Restaurants Are Bracing For Another Big Setback
Outdoor dining has been a rare bright spot this year for the people who run restaurants. Cities across the U.S. created more space for outdoor dining by allowing restaurants to set tables on sidewalks or streets (via ABC News). With the COVID-19 pandemic, people can gather more safely in outdoor spaces compared to indoor, according to infectious disease experts, because ventilation is much better (via CNN).
These efforts to help restaurants by expanding outdoor seating worked. Oxalis in Brooklyn needed to make some changes to its fine-dining experience, to make patio seating work for them, but New York's outdoor-dining program enabled the restaurant to break even (via Marketplace). That's considered a win during a year when restaurants have lost a total of $162 billion in sales through September (via National Restaurant Association). Restaurants that aren't fast-food chains have been hit especially hard, often fatally. As many as 85 percent of small, independent restaurants may close by the end of the year (via The Washington Post).
How cities are helping restaurants prepare for winter
For much of the country, unless you're in a place like Florida, Phoenix, or Southern California, the arrival of colder weather threatens to take away one of the few good things that happened to restaurants this year. Is there a way to keep outdoor dining going through the winter? If so, will customers even want to brave the chill?
The cold-weather cities of Washington, D.C. and Chicago have plans for maintaining outdoor dining through the winter. Washington D.C. is offering money to restaurants to help pay for heaters, propane, tents, and other equipment. In Chicago, the city held a contest, asking people to come up with creative ways to keep diners outdoors but keep them out of the city's notoriously cold and windy weather. Not everyone in Chicago is optimistic any of this will work — who's going to pay the bill to heat all these modular dining spaces the contest winners came up with (via Eater Chicago)? The solution for a few fortunate Chicago restaurants that have some money in the bank is closing for the next six months and coming back when the weather warms (via Block Club Chicago).

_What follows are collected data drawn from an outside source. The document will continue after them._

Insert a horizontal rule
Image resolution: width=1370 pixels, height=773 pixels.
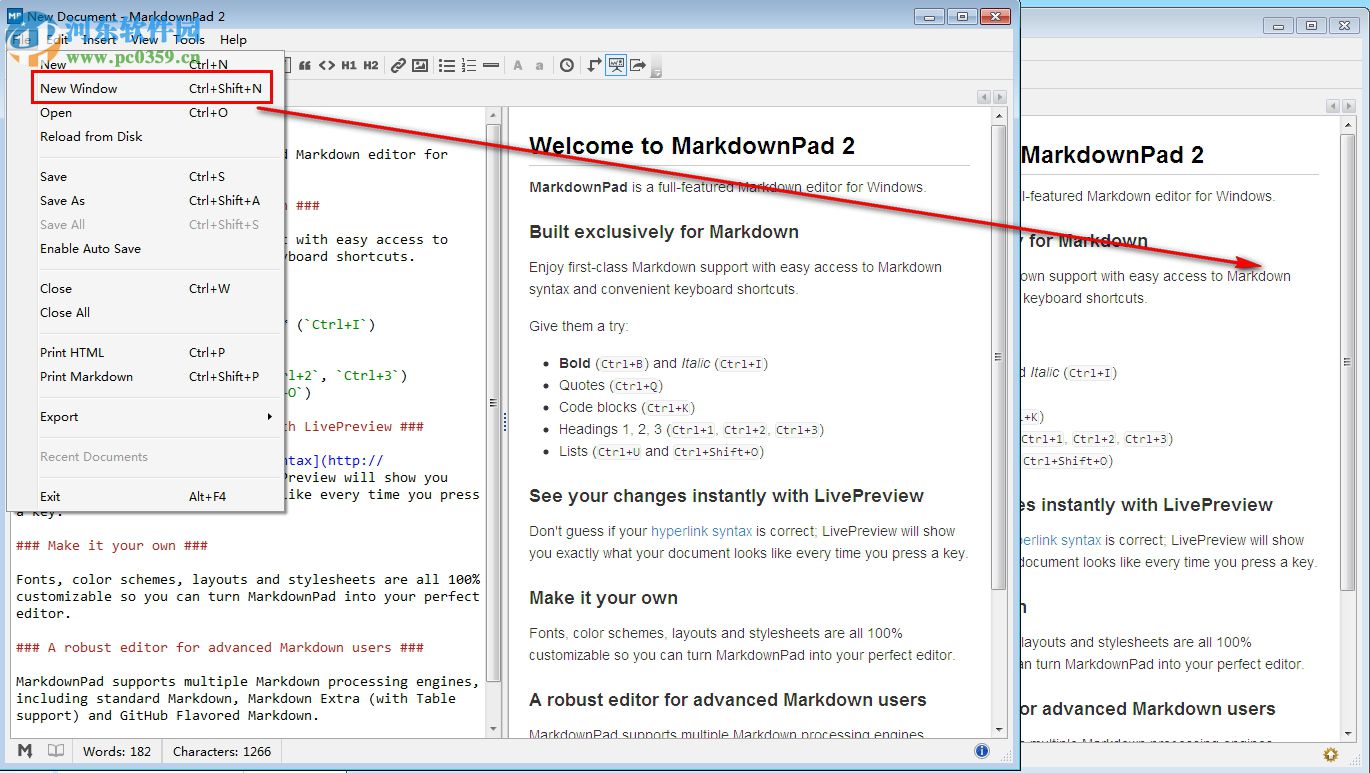coord(491,65)
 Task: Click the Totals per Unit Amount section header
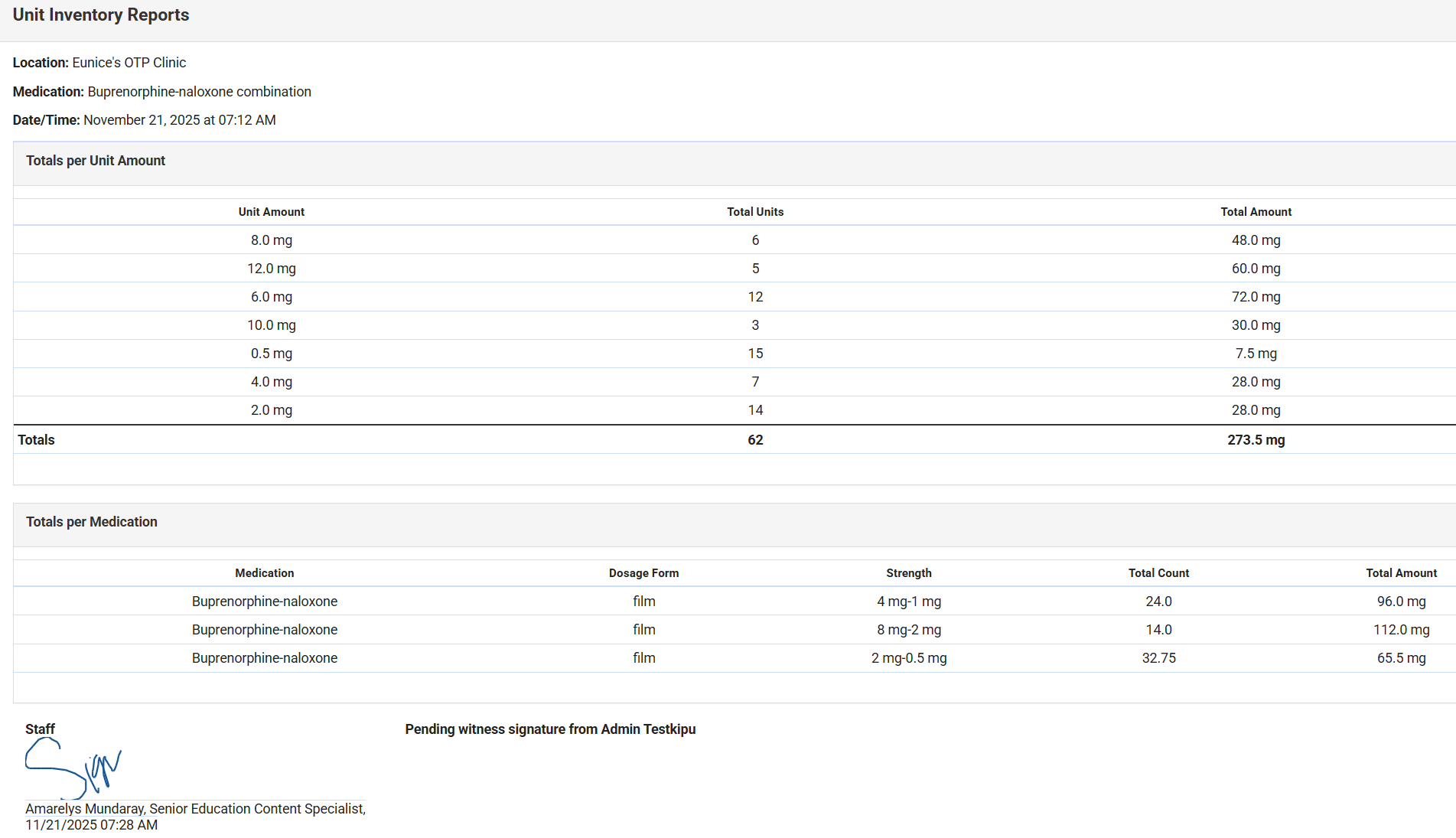(x=96, y=161)
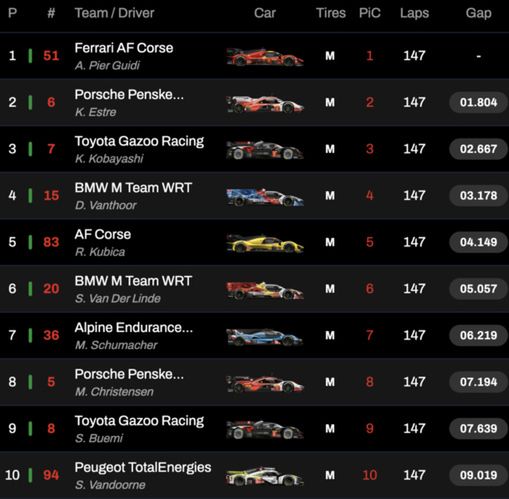The height and width of the screenshot is (499, 509).
Task: Click the BMW #20 car thumbnail
Action: click(x=265, y=290)
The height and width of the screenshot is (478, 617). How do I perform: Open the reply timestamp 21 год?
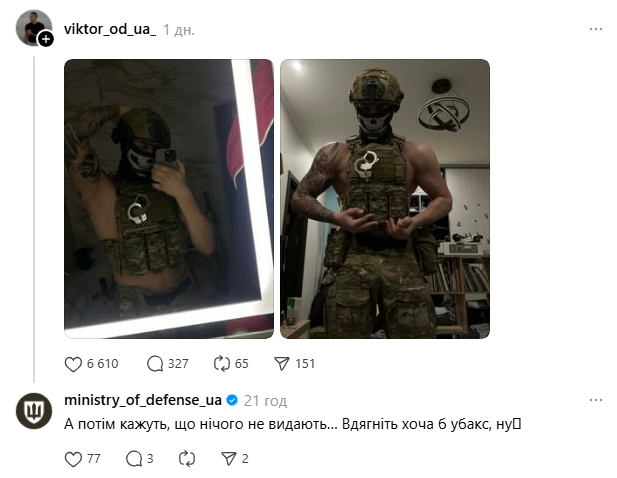(265, 401)
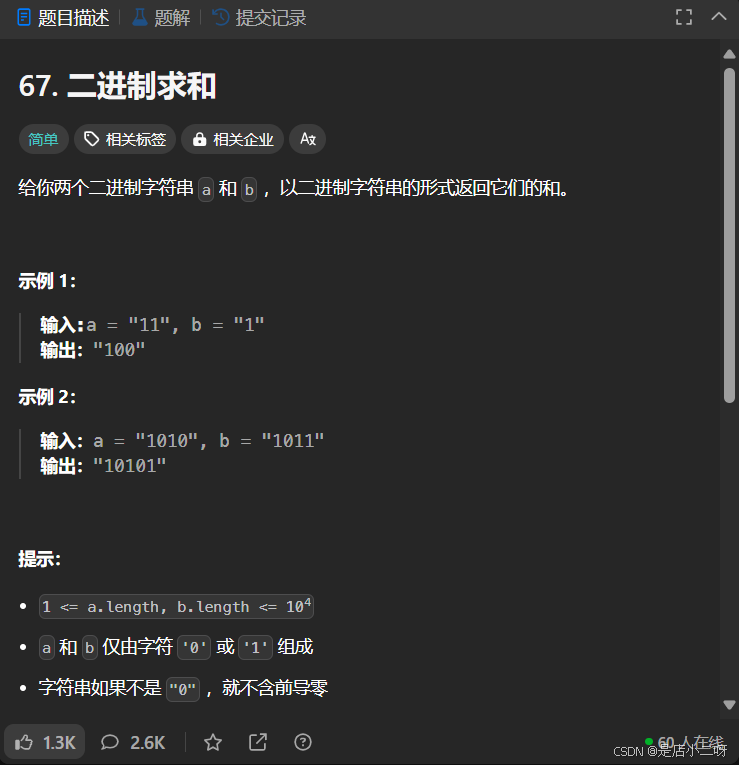The image size is (739, 765).
Task: Collapse the panel with the up chevron
Action: pos(719,17)
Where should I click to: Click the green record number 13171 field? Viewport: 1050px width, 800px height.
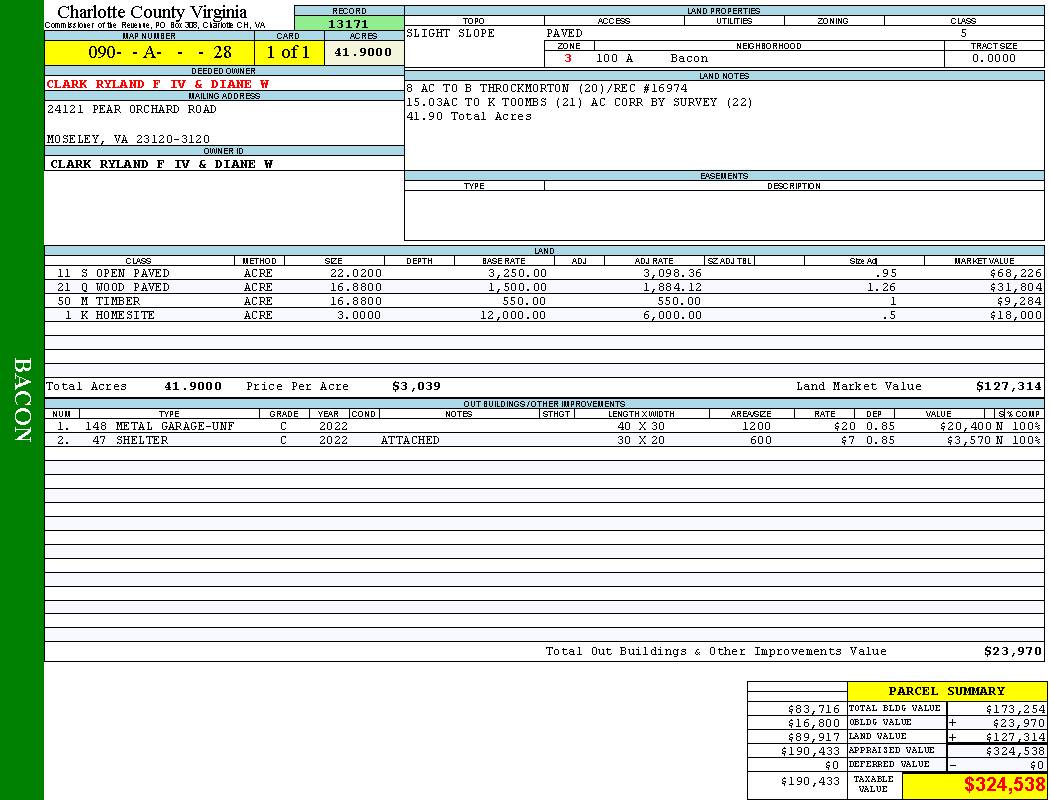(x=349, y=24)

Outdoor dining won't save restaurants
In Detroit, another cold-weather city, the owner of Batch Brewing Company built an open-sided barn in his parking lot so he could seat people outdoors during the summer. He plans to enclose three sides of the barn with walls and add propane heaters for the winter (via Eater). He only hopes Detroiters will show up. After all, they're known for being hardy enough to grill outdoors in winter.
The National Restaurant Association said financial support from local governments is good, but still isn't enough. The association also wants to see another round of stimulus money, after the original Paycheck Protection Program (PPP), from the U.S. Congress and the president. With all the lawmakers distracted by the big election that's just days away, it's unclear when or even if federal support is coming (via The Hill). "Even in good weather, outdoor dining is not a solution," Niki Russ Federman, co-owner of Russ & Daughters in New York, told CNBC. "It's not even a Band-Aid. It's a desperate lifeline to hang on a little longer until there's actual relief." She had a harsh prediction in case some sort of federal bailout never comes. "With cold weather coming, with PPP money expiring, we are going to see a mass die-off of restaurants."